We’ve come to the end of the online course. I have learned a lot about Paul and also about online learning. A number have asked Frontline to offer more online classes. I suspect we shall, but that we shall keep them much shorter. Scott suggests his group finds this works better. I, also, think it would make it easier to promote discussion. Sarah has been constantly suggesting ways to facilitate this. I was going to use the site to solicit comments about future classes. Myron thinks it might work best by doing it through personal e-mails. So in the near future, I might ask you to inform me about your needs and desires.
So what have we learned about Paul? Let me stick with Penny’s metaphor. Quite frankly, I have usually found it “too cute for words’ when people allow a metaphor to control their writing. Yet I have relied on “On the Road with Paul” every lesson. So I might as well end on a “cute” note.
I have found that Paul, and probably all biblical writing, is helpful and even essential in offering foundational understandings, but very limited when offering particulars. To use our metaphor with a favorite family phrase, if you wanted to travel from Jerusalem to Rome in the twentieth century and chose to use a first century map, you would be “freakin’ nuts”. At least the younger members of my family would advise buying and using a GPS, because it will show you what is there now and constantly adjust to changes.. Jerusalem and Rome are still where they always have been, but the road system has changed drastically. So use the GPS which will offer up-to-date satellite information.
If you make the particulars of Paul’s counsel to one first century congregation absolute law for every twentieth century congregations, you are essentially using a first century map to travel in the twentieth century. However, if you use the general principles of his theology you will find great guidance as the road constantly changes.

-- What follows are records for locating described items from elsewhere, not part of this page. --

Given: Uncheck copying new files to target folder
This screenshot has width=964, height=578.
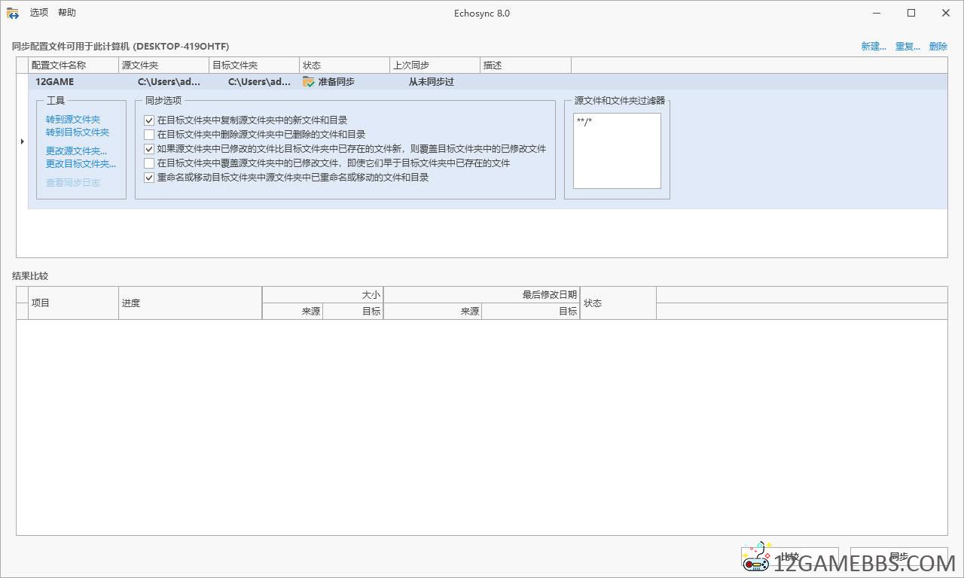Looking at the screenshot, I should [149, 120].
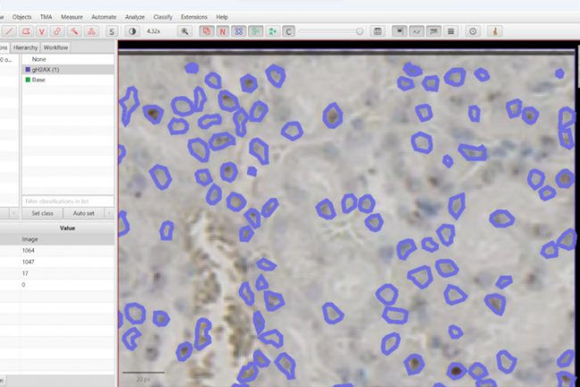Click the Filter classifications input field

(x=68, y=200)
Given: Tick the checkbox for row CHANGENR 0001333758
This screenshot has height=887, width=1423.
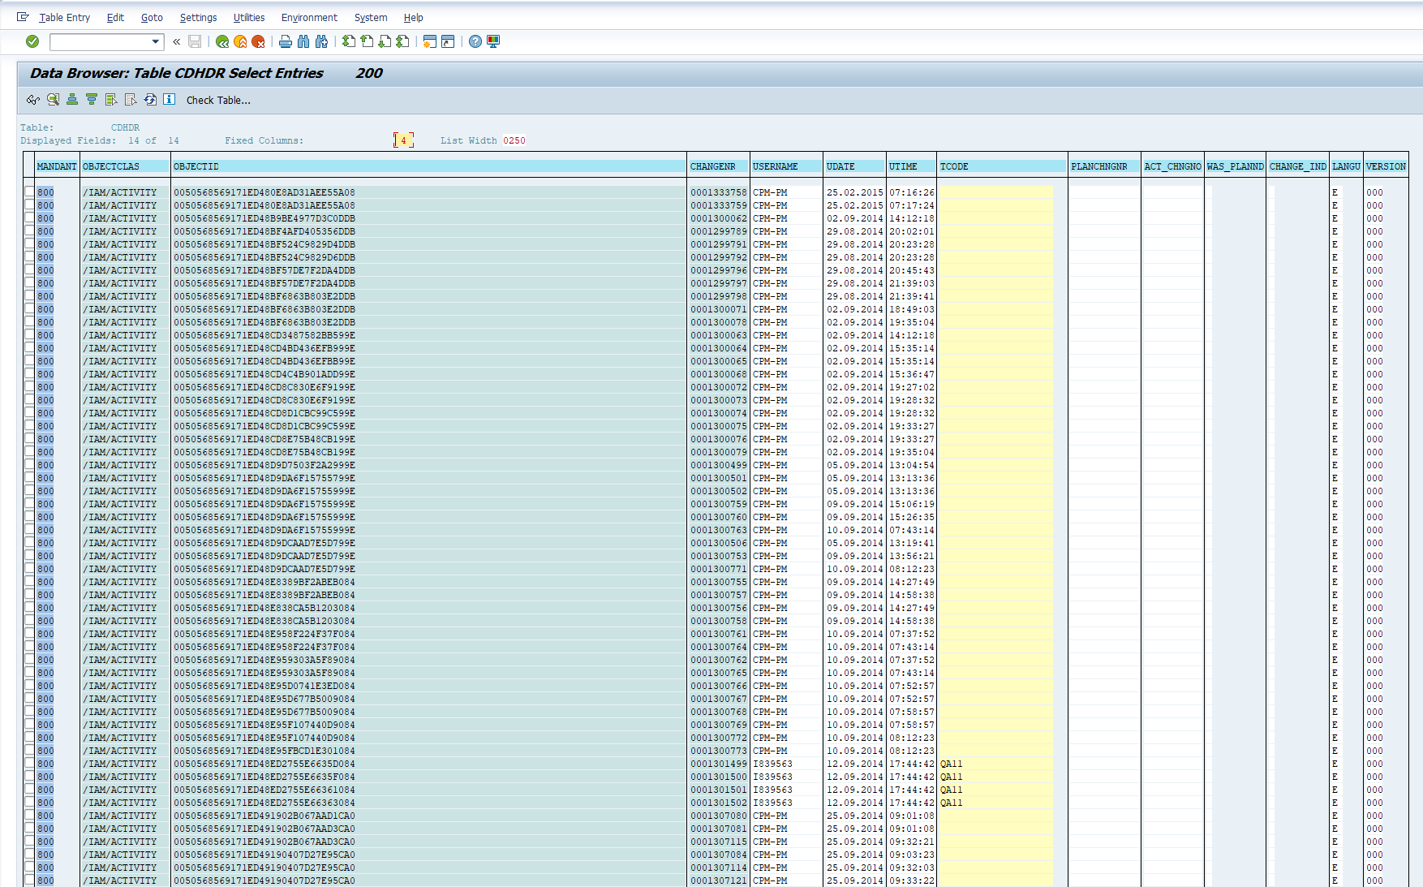Looking at the screenshot, I should (29, 192).
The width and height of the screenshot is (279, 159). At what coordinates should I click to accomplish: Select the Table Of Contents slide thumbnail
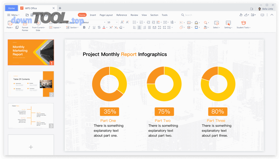[31, 84]
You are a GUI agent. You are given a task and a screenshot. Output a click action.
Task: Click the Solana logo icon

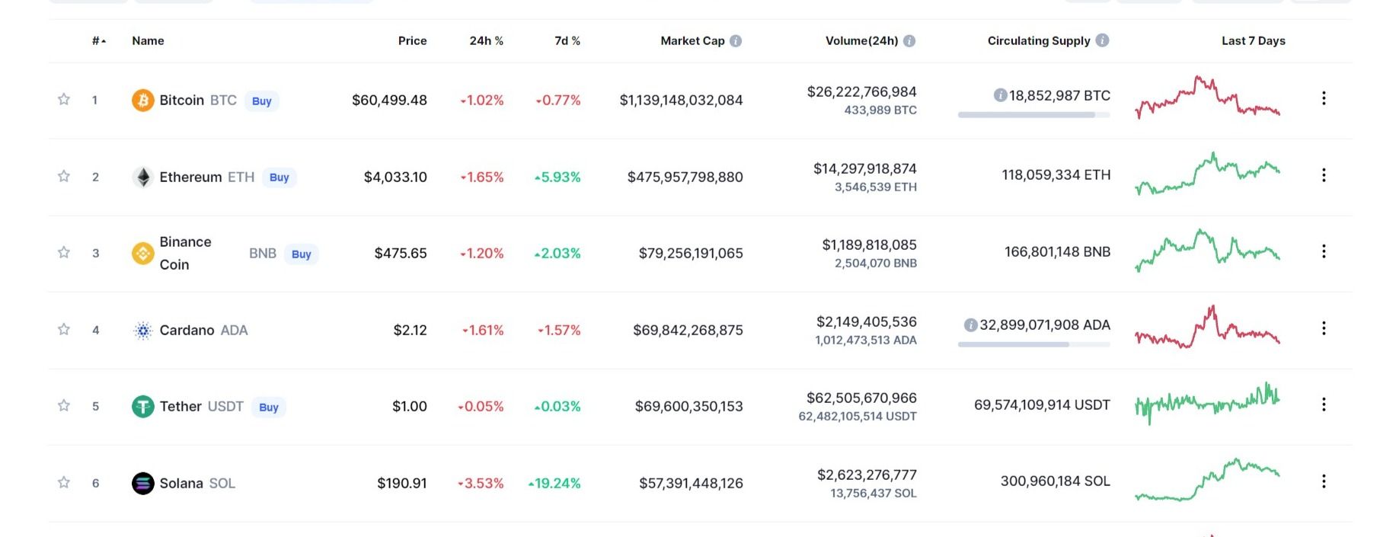pyautogui.click(x=142, y=483)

Let me give an example. Last weekend I was asked to moderate the discussion of a very tough group as they tried to figure out the kind of community they wanted in the future. I had listened carefully and asked questions as I prepared. Then about half an hour before the appointed time, my wife challenged all my assumptions. I had to rethink everything. In desperation, I turned to Paul’s words about community. None, absolutely none, of his particular counsels to the first century church helped at all. Think how inappropriate are counsels such the community should insist women remain silent, share their covered dishes at the Lord’s Supper, throw out homosexuals, only allow two or three tongue speakers at a meeting, don’t eat meat sacrificed to idols if someone is around who thinks it corrupts, don’t permit lawsuits in secular courts, etc.

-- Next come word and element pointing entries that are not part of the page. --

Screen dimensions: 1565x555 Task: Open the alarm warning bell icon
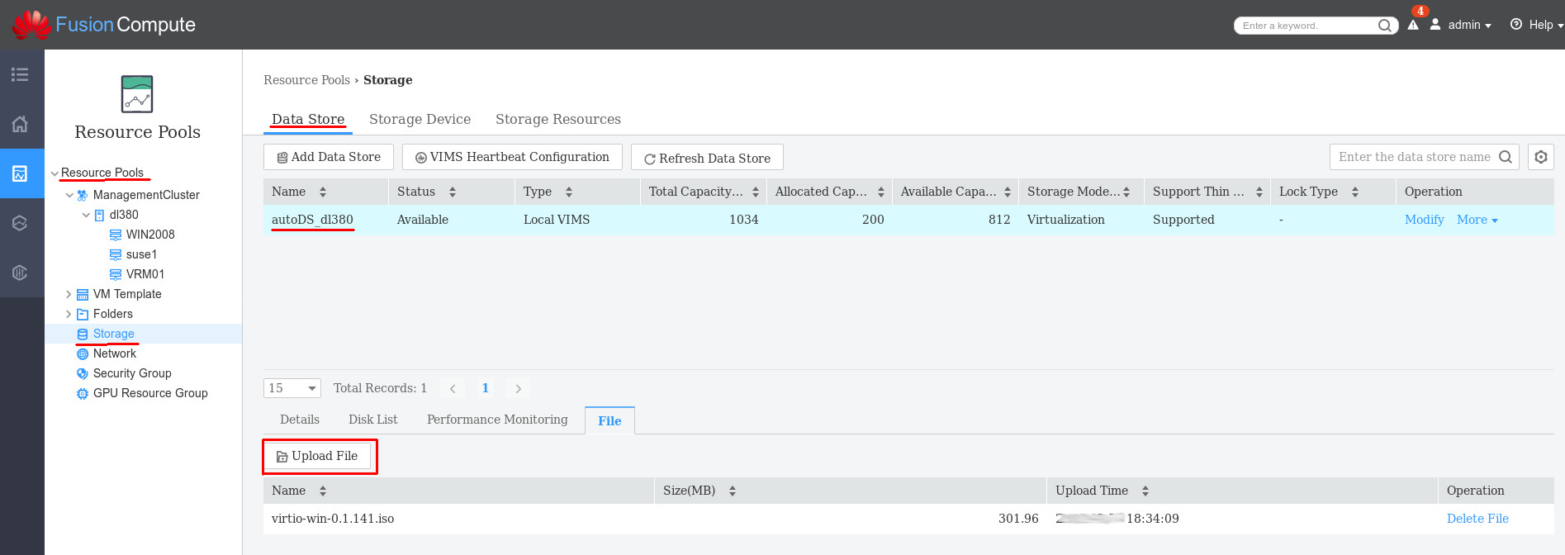[x=1413, y=25]
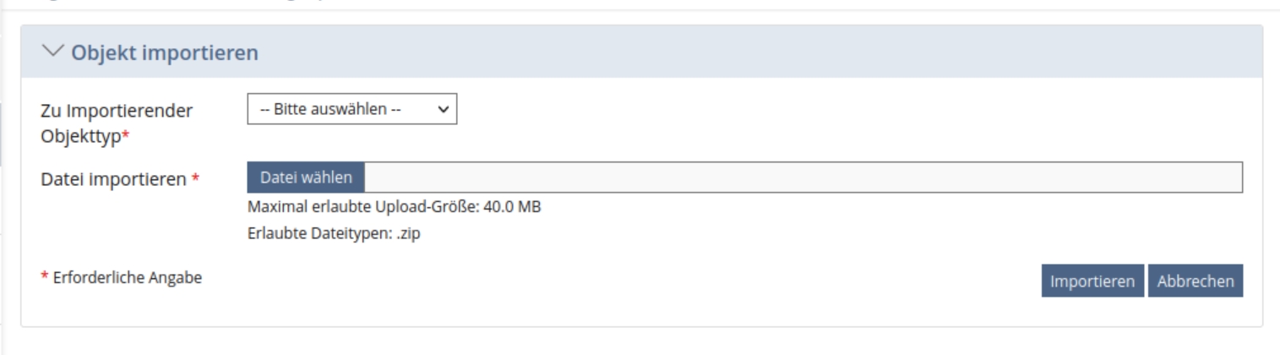This screenshot has height=355, width=1280.
Task: Click the "Erforderliche Angabe" note text
Action: coord(127,277)
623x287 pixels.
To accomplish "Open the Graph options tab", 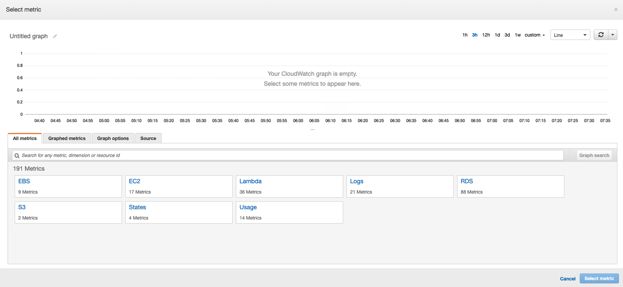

However, his foundational perspectives were extremely helpful. Perhaps the first of these is that Jesus introduces a new Spirit into the world, a Spirit that like breath gives life and like the wind is free. This enables us to ask “what’s new?” To what kind of community is the Spirit moving our society in this time and place? To what kind of future is the Spirit moving our particular community? The Spirit always is changing, always is addressing relevantly the needs of the time and place. It grants the freedom necessary to operate in this ever-changing world.

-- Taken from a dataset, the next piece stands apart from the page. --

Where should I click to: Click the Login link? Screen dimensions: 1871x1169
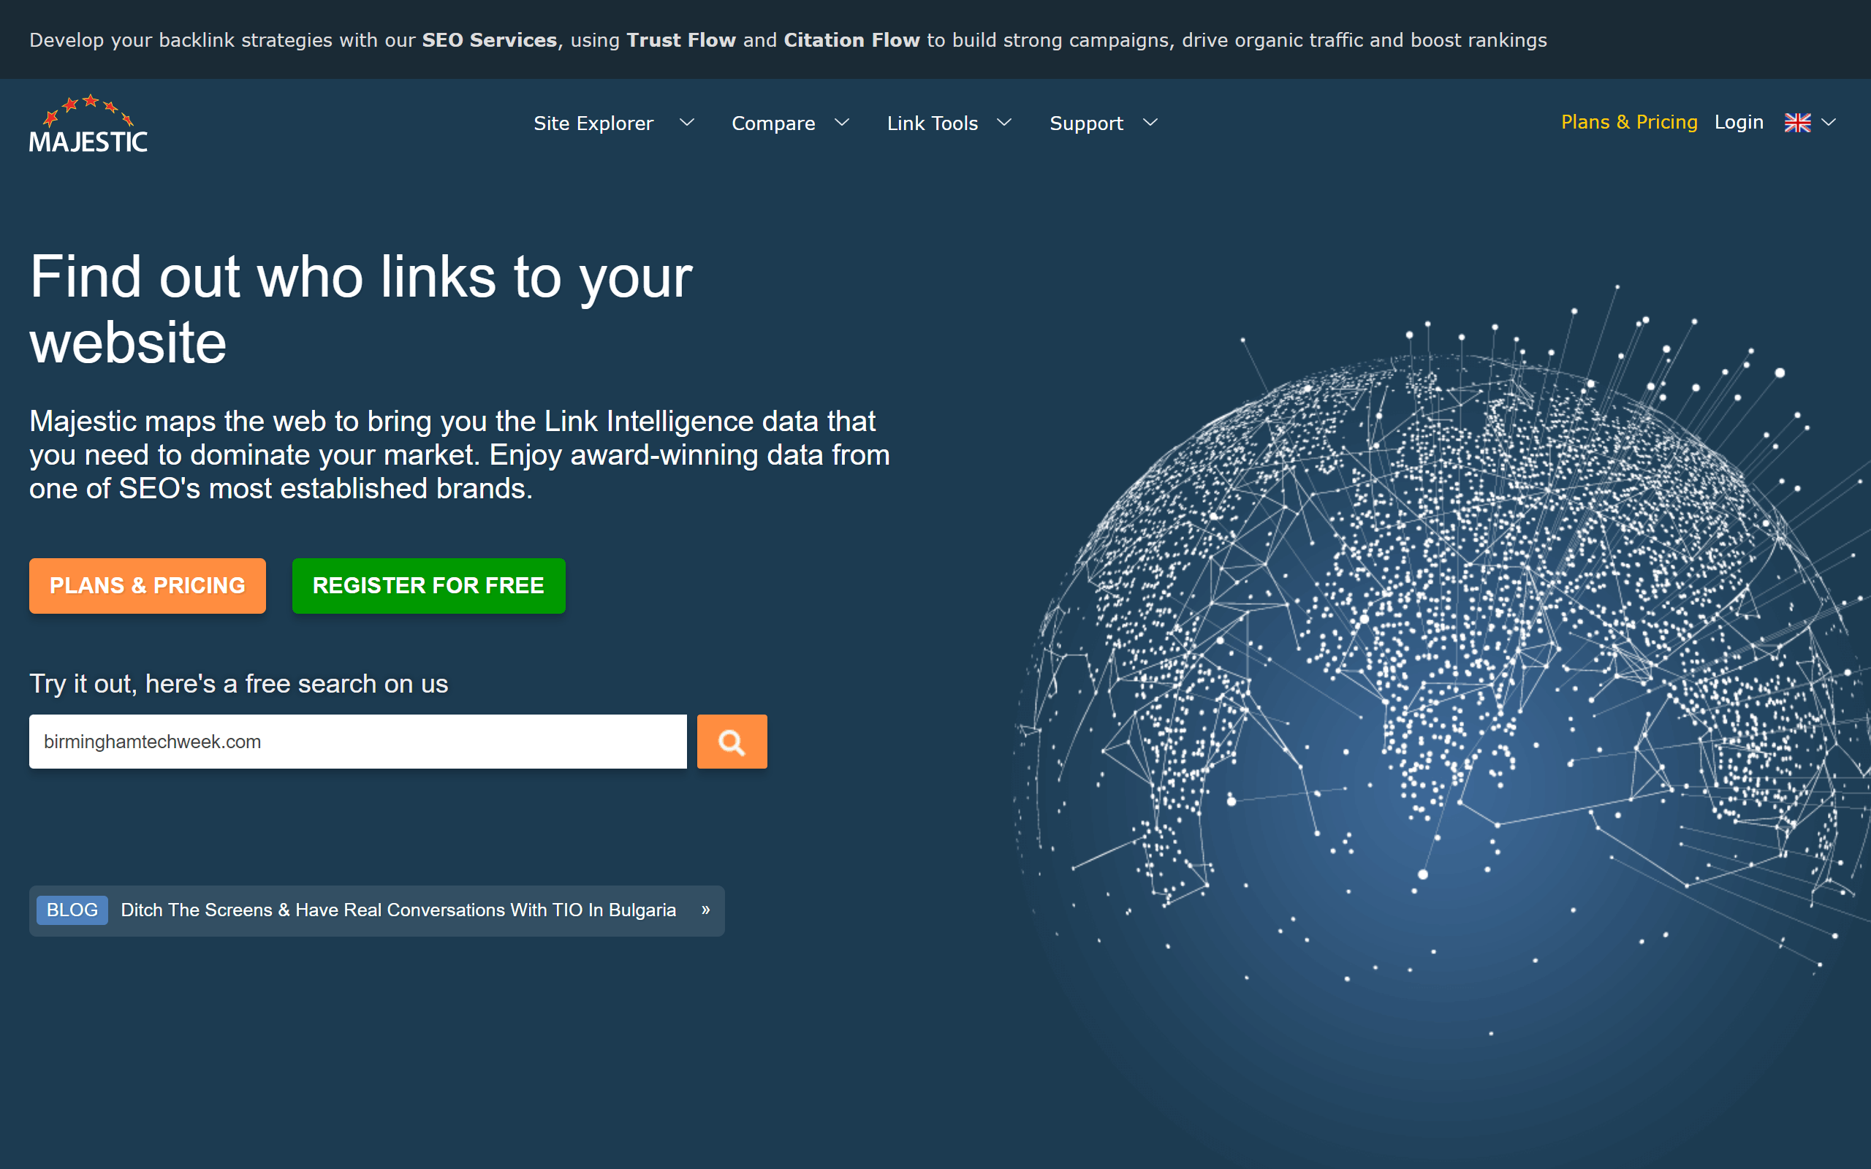point(1738,122)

However, we never operate alone. Love always qualifies the freedom of our community, love which does not insist on its own way, love which always shares its peculiar gifts with the rest of the community, and love which always makes special effort to consider and care for the weak of the group. Those foundational principles work in every age.
Paul’s great contribution to the Christian faith is his understanding that it is all about Christ crucified as God’s act of love for all humanity, an act of love that grants us the security needed to love even our enemies.
Let me end with words from the second chapter of Philippians which many believe is the basic model of Paul’s theology.
If then there is any encouragement in Christ, any consolation from love, any sharing in the Spirit, any compassion and sympathy, make my joy complete: be of the same mind, having the same love, being in full accord and of one mind. Do nothing from selfish ambition or conceit, but in humility regard others as better than yourselves. Let each of you look not to your own interests, but to the interests of others. Let the same mind be in you that was in Christ Jesus, who, though he was in the form of God, did not regard equality with God as something to be exploited, but emptied himself, taking the form of a slave, being born in human likeness. And being found in human form, he humbled himself and became obedient to the point of death—even death on a cross. Therefore God also highly exalted him and gave him the name that is above every name, so that at the name of Jesus every knee should bend, in heaven and on earth and under the earth, and every tongue should confess that Jesus Christ is Lord, to the glory of God the Father. Therefore, my beloved, just as you have always obeyed me, not only in my presence, but much more now in my absence, work out your own salvation with fear and trembling; for it is God who is at work in you, enabling you both to will and to work for his good pleasure. Do all things without murmuring and arguing, so that you may be blameless and innocent, children of God without blemish in the midst of a crooked and perverse generation, in which you shine like stars in the world.